The properties are all properties as defined in the contribution.xml, the margins are used for layout purposes, often enough they are being calculated immediately in the afterUpdate function based on the properties settings.

An example is the win/loss chart below. Here you see in one component that the charts are divided over multiple columns. That means a lot of margin and thus the necessity to manage them.

An additional advantage is that when you use these kind of variables the editor offers you input help. If you enter "properties." The editor will show a menu will all available attributes. Especially handy because JavaScript is a case sensitive language and I am not case sensitive at all!

Use Javascript Beautify

The more you code in JavaScript, the more you appreciate it when the code is (relatively) easy to read. Someone who wades into the JavaScript will be overwhelmed with all the () {} [] signs that pop up all over your code.

Good indentation of the code really helps to keep an overview of your code. However when you are busy tweaking your code you (or at least I ) tend to just write it down and not mind the indentation too much. This is when a site like comes in. You can copy and paste your code in there and beautify the code. The result you can copy and paste back into your editor.

    function iqr(k) {
      return function(d, i) {
        var q1 = d.quartiles[0],
          q3 = d.quartiles[2],
          iqr = (q3 - q1) * k,
          i = -1,
          j = d.length;
        while (d[++i] < q1 - iqr);
        while (d[--j] > q3 + iqr);
        return [i, j];

In this example you have a function that is part of the boxplot graph. This function will calculate the values at the border of the boxes. With the indentation you have a better view of what is at which level.

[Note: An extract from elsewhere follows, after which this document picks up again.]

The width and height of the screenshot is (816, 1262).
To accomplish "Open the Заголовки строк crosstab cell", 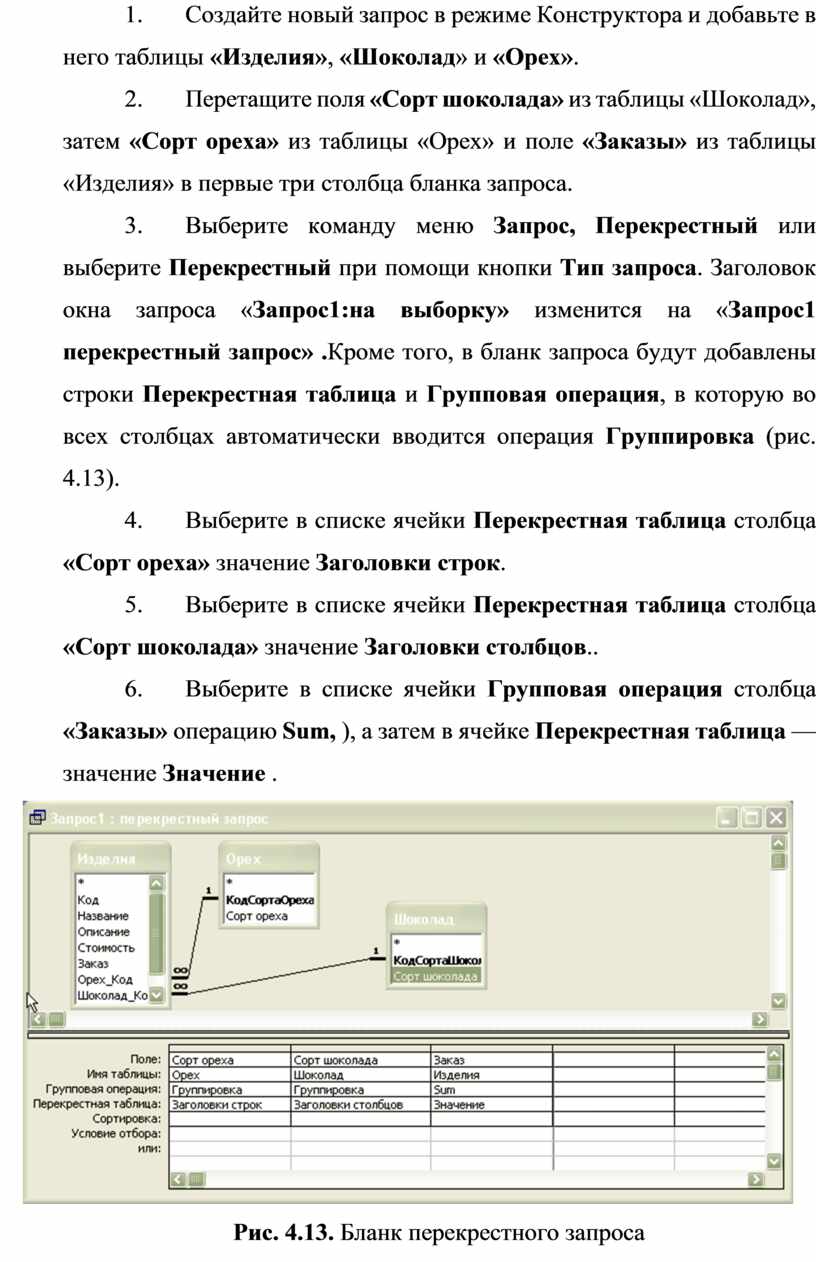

In earlier versions when I grouped graphs I used to code directly into the grouping. This As classes grew this caused problems as each time you had not looked at the code for some time you had to spend time to rebuild a mental picture of the code.

This is where .call comes in. At the main group level you only have a reference to a function. This will  allow you to create several parts. You even can create a level of reusability.

In the D3 library one of the main functions is .selectAll. This function will allow you to build elements for each row in your data. You use enter() for adding elements for new rows and update attributes for already existing rows. For completeness sake: you use .exit() to remove all elements that have no row of data anymore.

With .call your code can look like this:

Adding :

                    .attr("class", "box")
                    .attr("x", function (d,i) { return i * (margin.graphWidth + margin.graphMargin + margin.graphMargin);})
                    .attr("width", margin.graphWidth + margin.graphMargin + margin.graphMargin).attr("height",margin.graphHeight)
                    .attr("transform", "translate(" + margin.graphMargin + "," + margin.Graphtop + ")")


                    .attr("x", function (d,i) { return i * (margin.graphWidth + margin.graphMargin + margin.graphMargin);})
                    .attr("width", margin.graphWidth + margin.graphMargin + margin.graphMargin).attr("height",margin.graphHeight)
                    .attr("transform", "translate(" + margin.graphMargin + "," + margin.Graphtop + ")")

Note that calling the chart in the update is done by using the .call method, the chart and  with the changed properties but without passing the data. Thanks to closures (a subject in itself) the function gets the context via the keyword this and inherits the data which it can address. You are able to pass variables to the function by creating getter/setter function inside the boxchart function. Especially if you want to reuse the function elsewhere this is better than using higher level variables as they will not be available at the new location.

Although this doesn’t look ‘easy’ by any means it is a lot shorter. Imagine instead of one .call line here this :

.each(function(d,i) {"p")
          .attr("src", d.img);

Where a function can contain hundreds of lines.

Although the earlier versions worked fine I did notice that this way It becomes easier to code. At some point your scripts grow and at that point you want to have structures in place to enable you an overview of the code.